The Supreme Court held unanimously that the First Amendment protects a public employee who provides truthful sworn testimony, compelled by a subpoena, outside the course of his or her ordinary responsibilities.
The good: The Court was clear that if employees admit to wrongdoing while testifying they can still be disciplined and that false or erroneous testimony or testimony that unnecessarily discloses sensitive, confidential, or privileged information may balance the Pickering scale in the employer’s favor.
The bad: The Court read “official job duties” narrowly to exclude speech about information merely learned at the job.
The ugly: The Court doesn’t decide the obvious next question: is an employee’s truthful sworn testimony, which is part of an employee’s ordinary responsibilities, protected by the First Amendment?
Edward Lane was a program director at a public community college in Alabama. He fired state legislator Suzanne Schmitz because she was on his payroll but wasn’t doing any work. Lane testified about why he fired her at a grand jury indictment and two criminal trials that resulted in her conviction for theft and mail fraud. Meanwhile, Lane’s program experienced “considerable budget shortfalls” and he was laid off. Lane claimed he was fired in retaliation for his testimony in violation of the First Amendment.
The First Amendment protects public employee speech made as a citizen on a matter of public concern. In 2006 in Garcetti v. Ceballos the Court held that when public employees speak pursuant to their official job duties they are speaking as employees and not as citizens for First Amendment purposes. Lane v. Franks provided the Court its first opportunity to apply Garcetti v. Ceballos.

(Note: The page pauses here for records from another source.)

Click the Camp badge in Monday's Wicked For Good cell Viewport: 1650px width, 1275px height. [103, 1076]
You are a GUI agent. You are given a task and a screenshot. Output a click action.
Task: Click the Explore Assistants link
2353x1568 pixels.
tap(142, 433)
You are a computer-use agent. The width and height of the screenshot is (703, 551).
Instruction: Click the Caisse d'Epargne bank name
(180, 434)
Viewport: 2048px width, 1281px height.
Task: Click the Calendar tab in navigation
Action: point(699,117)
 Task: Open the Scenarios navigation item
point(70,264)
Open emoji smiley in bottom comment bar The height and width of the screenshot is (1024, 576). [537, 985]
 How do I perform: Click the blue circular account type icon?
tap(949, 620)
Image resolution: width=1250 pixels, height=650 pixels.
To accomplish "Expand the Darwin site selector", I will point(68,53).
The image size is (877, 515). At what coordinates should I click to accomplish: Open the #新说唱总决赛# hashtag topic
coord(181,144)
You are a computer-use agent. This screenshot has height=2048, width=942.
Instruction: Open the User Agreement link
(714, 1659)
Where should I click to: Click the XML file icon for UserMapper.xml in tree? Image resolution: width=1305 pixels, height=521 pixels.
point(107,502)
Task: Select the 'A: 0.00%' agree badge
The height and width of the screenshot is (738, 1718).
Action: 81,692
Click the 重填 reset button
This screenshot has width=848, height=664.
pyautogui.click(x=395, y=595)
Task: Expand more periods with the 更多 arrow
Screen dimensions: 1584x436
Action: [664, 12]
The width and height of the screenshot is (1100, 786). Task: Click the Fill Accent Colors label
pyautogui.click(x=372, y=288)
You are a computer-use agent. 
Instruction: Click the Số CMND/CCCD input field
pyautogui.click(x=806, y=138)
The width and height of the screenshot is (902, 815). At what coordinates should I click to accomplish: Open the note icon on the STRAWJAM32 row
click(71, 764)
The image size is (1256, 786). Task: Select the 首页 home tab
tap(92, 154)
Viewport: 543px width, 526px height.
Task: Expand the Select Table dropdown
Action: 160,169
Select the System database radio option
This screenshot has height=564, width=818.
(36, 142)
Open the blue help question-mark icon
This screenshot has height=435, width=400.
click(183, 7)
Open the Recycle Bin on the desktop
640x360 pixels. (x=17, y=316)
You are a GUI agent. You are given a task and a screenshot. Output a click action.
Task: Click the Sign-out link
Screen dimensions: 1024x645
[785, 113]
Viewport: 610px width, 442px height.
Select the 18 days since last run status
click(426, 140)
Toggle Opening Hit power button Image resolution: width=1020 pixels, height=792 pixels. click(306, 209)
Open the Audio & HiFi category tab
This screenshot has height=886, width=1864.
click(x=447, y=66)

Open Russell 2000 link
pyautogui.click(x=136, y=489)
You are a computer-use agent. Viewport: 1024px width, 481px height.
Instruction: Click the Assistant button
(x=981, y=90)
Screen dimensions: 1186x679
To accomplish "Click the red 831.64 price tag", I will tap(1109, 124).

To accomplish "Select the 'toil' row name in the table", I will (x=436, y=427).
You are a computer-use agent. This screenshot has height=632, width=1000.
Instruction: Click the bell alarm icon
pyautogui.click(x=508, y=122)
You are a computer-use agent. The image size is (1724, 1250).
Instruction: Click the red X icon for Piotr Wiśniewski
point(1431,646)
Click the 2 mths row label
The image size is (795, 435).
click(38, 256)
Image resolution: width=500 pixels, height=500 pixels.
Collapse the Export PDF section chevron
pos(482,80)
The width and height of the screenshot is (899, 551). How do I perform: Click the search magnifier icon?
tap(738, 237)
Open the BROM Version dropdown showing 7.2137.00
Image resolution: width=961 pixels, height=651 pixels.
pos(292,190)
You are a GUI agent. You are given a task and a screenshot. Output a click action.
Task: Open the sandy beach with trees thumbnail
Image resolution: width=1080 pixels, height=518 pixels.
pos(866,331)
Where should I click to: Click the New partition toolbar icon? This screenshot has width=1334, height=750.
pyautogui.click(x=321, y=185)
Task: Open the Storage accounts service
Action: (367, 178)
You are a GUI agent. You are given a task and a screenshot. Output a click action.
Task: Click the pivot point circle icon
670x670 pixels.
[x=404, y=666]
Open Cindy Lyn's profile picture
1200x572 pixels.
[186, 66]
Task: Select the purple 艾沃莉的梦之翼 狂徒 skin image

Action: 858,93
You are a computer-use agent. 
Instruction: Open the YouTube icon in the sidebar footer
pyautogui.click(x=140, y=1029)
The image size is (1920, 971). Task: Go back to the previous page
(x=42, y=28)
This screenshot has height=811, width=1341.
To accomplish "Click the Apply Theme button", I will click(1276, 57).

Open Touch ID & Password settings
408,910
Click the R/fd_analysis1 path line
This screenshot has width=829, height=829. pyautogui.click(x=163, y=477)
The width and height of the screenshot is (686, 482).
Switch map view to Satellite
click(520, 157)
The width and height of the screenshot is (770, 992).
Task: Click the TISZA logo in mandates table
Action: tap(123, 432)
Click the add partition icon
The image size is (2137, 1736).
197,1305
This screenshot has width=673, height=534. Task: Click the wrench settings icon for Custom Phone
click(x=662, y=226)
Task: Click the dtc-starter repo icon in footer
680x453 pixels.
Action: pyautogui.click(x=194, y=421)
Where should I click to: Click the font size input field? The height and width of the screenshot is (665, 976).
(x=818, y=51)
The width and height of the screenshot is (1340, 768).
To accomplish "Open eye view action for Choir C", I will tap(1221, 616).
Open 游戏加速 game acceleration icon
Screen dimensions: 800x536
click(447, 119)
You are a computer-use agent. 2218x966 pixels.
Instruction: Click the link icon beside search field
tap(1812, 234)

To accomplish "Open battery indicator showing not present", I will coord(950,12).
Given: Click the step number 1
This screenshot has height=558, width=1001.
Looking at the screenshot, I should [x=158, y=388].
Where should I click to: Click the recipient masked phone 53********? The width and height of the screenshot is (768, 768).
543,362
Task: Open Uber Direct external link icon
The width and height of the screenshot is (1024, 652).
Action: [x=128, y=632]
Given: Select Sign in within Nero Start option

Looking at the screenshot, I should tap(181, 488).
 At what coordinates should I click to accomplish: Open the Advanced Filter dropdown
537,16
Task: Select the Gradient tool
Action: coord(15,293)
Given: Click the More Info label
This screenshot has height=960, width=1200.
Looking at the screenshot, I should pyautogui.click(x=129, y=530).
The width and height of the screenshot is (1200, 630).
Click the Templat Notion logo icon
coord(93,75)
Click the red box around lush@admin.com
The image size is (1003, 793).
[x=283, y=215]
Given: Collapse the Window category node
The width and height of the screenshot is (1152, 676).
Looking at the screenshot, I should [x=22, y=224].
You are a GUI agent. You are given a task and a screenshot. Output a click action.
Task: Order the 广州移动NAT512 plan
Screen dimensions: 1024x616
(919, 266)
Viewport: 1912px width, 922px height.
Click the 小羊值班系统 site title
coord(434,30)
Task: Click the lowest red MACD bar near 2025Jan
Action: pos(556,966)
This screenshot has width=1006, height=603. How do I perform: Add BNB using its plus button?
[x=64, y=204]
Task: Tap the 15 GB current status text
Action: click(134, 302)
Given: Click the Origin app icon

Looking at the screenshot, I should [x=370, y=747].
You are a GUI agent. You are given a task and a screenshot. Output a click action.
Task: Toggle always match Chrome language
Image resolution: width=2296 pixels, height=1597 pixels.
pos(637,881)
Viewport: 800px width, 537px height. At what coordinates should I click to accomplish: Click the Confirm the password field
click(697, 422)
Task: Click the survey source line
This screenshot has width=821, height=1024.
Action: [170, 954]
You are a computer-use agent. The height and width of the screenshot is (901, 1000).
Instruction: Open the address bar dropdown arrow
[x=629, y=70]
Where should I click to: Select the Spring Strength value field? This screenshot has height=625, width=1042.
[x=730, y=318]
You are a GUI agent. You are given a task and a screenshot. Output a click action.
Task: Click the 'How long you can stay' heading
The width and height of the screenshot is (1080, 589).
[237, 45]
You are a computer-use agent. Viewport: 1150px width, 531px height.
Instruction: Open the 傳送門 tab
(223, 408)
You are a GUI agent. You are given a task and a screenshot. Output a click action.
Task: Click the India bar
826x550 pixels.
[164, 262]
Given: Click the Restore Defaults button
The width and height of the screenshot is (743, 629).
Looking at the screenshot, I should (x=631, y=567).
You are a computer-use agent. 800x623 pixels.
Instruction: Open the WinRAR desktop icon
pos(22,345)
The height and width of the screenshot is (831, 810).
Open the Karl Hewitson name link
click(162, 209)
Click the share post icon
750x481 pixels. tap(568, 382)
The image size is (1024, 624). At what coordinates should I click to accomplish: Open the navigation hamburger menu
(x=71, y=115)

The Eleventh Circuit concluded Lane’s speech wasn’t citizen speech protected by the First Amendment. Even though Lane wasn’t routinely subpoenaed as part of his official job duties, what he testified about he learned at his job.
The Supreme Court disagreed. The Court described subpoenaed speech as “quintessential” citizen speech because anyone who testifies has an obligation to tell the truth. And in this case it was undisputed that Lane’s ordinary job duties did not include testifying in court proceedings, meaning Lane wasn’t speaking as an employee when he testified. “[T]he mere fact that a citizen’s speech concerns information acquired by virtue of his public employment does not transform that speech into employee-rather than citizen-speech. The critical question under Garcetti is whether the speech at issue is itself ordinarily within the scope of an employee’s duties, not whether it merely concerns those duties.”
Significantly, the Court did not decide whether the First Amendment protects truthful subpoenaed speech made as part of a public employee’s ordinary job duties. As Justice Thomas pointed out in his concurring opinion, for some public employees like police, crime scene technicians, and laboratory analysts, “testifying is a routine and crucial part of their employment duties.”
Finally, the Court granted college President Steve Franks qualified immunity concluding that Eleventh Circuit and Supreme Court precedent did not preclude him for concluding that he could fire Lane because of Lane’s testimony under oath and outside the scope of his ordinary job responsibilities.